### [To do]
Retype the listing exactly, so that the copy matches it line for line.

[Data to examine]

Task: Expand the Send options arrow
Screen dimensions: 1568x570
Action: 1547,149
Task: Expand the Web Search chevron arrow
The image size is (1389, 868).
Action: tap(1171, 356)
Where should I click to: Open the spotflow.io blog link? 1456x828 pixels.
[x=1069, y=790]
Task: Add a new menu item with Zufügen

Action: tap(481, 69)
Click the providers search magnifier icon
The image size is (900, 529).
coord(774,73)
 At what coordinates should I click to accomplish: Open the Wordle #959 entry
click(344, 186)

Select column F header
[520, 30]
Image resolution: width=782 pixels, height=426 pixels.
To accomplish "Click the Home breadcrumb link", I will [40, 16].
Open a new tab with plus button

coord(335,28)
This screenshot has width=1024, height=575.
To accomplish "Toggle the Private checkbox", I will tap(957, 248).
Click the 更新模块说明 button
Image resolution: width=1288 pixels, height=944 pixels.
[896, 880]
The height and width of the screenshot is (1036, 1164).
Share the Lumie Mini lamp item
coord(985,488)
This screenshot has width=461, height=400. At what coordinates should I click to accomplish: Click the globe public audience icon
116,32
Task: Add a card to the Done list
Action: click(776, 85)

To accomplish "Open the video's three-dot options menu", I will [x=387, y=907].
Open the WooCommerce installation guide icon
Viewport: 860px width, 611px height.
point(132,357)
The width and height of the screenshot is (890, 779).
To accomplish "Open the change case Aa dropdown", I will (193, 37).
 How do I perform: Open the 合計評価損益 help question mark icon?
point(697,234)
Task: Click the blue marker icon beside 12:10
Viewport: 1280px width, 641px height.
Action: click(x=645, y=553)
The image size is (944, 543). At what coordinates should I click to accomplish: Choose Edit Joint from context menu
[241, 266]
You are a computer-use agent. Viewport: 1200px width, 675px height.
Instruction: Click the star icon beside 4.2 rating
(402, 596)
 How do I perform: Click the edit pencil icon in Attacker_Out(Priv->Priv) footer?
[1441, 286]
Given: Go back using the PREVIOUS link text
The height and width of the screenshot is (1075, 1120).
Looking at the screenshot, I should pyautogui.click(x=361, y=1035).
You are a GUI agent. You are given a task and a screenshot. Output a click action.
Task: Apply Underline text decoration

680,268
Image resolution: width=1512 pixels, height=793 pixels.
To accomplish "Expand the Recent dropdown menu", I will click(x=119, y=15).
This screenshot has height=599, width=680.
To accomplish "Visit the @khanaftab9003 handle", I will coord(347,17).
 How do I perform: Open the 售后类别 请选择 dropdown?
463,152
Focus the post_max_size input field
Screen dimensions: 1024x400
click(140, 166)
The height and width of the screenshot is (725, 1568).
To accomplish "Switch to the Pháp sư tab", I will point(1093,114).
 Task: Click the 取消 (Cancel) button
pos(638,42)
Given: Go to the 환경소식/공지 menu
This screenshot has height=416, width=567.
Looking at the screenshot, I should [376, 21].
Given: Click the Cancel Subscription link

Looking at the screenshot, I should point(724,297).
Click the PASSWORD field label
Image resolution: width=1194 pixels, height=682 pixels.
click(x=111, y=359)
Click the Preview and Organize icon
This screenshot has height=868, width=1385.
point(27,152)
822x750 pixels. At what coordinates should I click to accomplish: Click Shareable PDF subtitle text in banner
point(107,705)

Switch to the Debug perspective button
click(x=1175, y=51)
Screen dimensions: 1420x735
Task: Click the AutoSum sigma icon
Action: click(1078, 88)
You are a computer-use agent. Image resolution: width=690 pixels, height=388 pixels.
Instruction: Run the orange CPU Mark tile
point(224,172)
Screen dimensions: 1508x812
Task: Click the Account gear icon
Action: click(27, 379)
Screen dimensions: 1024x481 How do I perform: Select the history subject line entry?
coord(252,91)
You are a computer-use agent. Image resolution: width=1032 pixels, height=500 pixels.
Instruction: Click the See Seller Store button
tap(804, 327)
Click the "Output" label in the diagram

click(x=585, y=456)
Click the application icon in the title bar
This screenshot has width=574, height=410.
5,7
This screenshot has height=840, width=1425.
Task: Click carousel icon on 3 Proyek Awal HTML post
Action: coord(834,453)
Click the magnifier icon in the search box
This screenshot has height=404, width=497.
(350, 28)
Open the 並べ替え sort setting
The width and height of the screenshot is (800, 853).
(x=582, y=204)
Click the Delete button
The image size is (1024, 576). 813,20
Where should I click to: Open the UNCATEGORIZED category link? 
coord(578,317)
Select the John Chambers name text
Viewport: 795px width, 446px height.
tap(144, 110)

[/Data to examine]

### [Exercise result]
Task: Expand the Send options arrow
Screen dimensions: 1568x570
Action: 1547,149
Task: Expand the Web Search chevron arrow
The image size is (1389, 868).
Action: tap(1171, 356)
Where should I click to: Open the spotflow.io blog link? 1456x828 pixels.
[x=1069, y=790]
Task: Add a new menu item with Zufügen

Action: tap(481, 69)
Click the providers search magnifier icon
The image size is (900, 529).
coord(774,73)
 At what coordinates should I click to accomplish: Open the Wordle #959 entry
click(344, 186)

Select column F header
[520, 30]
Image resolution: width=782 pixels, height=426 pixels.
To accomplish "Click the Home breadcrumb link", I will [40, 16].
Open a new tab with plus button

coord(335,28)
This screenshot has width=1024, height=575.
To accomplish "Toggle the Private checkbox", I will tap(957, 248).
Click the 更新模块说明 button
Image resolution: width=1288 pixels, height=944 pixels.
[896, 880]
The height and width of the screenshot is (1036, 1164).
Share the Lumie Mini lamp item
coord(985,488)
This screenshot has width=461, height=400. At what coordinates should I click to accomplish: Click the globe public audience icon
116,32
Task: Add a card to the Done list
Action: click(776, 85)

To accomplish "Open the video's three-dot options menu", I will [x=387, y=907].
Open the WooCommerce installation guide icon
Viewport: 860px width, 611px height.
point(132,357)
The width and height of the screenshot is (890, 779).
To accomplish "Open the change case Aa dropdown", I will (193, 37).
 How do I perform: Open the 合計評価損益 help question mark icon?
point(697,234)
Task: Click the blue marker icon beside 12:10
Viewport: 1280px width, 641px height.
Action: click(x=645, y=553)
The image size is (944, 543). At what coordinates should I click to accomplish: Choose Edit Joint from context menu
[241, 266]
You are a computer-use agent. Viewport: 1200px width, 675px height.
Instruction: Click the star icon beside 4.2 rating
(402, 596)
 How do I perform: Click the edit pencil icon in Attacker_Out(Priv->Priv) footer?
[1441, 286]
Given: Go back using the PREVIOUS link text
The height and width of the screenshot is (1075, 1120).
Looking at the screenshot, I should pyautogui.click(x=361, y=1035).
You are a GUI agent. You are given a task and a screenshot. Output a click action.
Task: Apply Underline text decoration

680,268
Image resolution: width=1512 pixels, height=793 pixels.
To accomplish "Expand the Recent dropdown menu", I will click(x=119, y=15).
This screenshot has height=599, width=680.
To accomplish "Visit the @khanaftab9003 handle", I will coord(347,17).
 How do I perform: Open the 售后类别 请选择 dropdown?
463,152
Focus the post_max_size input field
Screen dimensions: 1024x400
click(140, 166)
The height and width of the screenshot is (725, 1568).
To accomplish "Switch to the Pháp sư tab", I will point(1093,114).
 Task: Click the 取消 (Cancel) button
pos(638,42)
Given: Go to the 환경소식/공지 menu
This screenshot has height=416, width=567.
Looking at the screenshot, I should [376, 21].
Given: Click the Cancel Subscription link

Looking at the screenshot, I should point(724,297).
Click the PASSWORD field label
Image resolution: width=1194 pixels, height=682 pixels.
click(x=111, y=359)
Click the Preview and Organize icon
This screenshot has height=868, width=1385.
point(27,152)
822x750 pixels. At what coordinates should I click to accomplish: Click Shareable PDF subtitle text in banner
point(107,705)

Switch to the Debug perspective button
click(x=1175, y=51)
Screen dimensions: 1420x735
Task: Click the AutoSum sigma icon
Action: click(1078, 88)
You are a computer-use agent. Image resolution: width=690 pixels, height=388 pixels.
Instruction: Run the orange CPU Mark tile
point(224,172)
Screen dimensions: 1508x812
Task: Click the Account gear icon
Action: click(27, 379)
Screen dimensions: 1024x481 How do I perform: Select the history subject line entry?
coord(252,91)
You are a computer-use agent. Image resolution: width=1032 pixels, height=500 pixels.
Instruction: Click the See Seller Store button
tap(804, 327)
Click the "Output" label in the diagram

click(x=585, y=456)
Click the application icon in the title bar
This screenshot has width=574, height=410.
5,7
This screenshot has height=840, width=1425.
Task: Click carousel icon on 3 Proyek Awal HTML post
Action: coord(834,453)
Click the magnifier icon in the search box
This screenshot has height=404, width=497.
(350, 28)
Open the 並べ替え sort setting
The width and height of the screenshot is (800, 853).
(x=582, y=204)
Click the Delete button
The image size is (1024, 576). 813,20
Where should I click to: Open the UNCATEGORIZED category link? 
coord(578,317)
Select the John Chambers name text
Viewport: 795px width, 446px height.
tap(144, 110)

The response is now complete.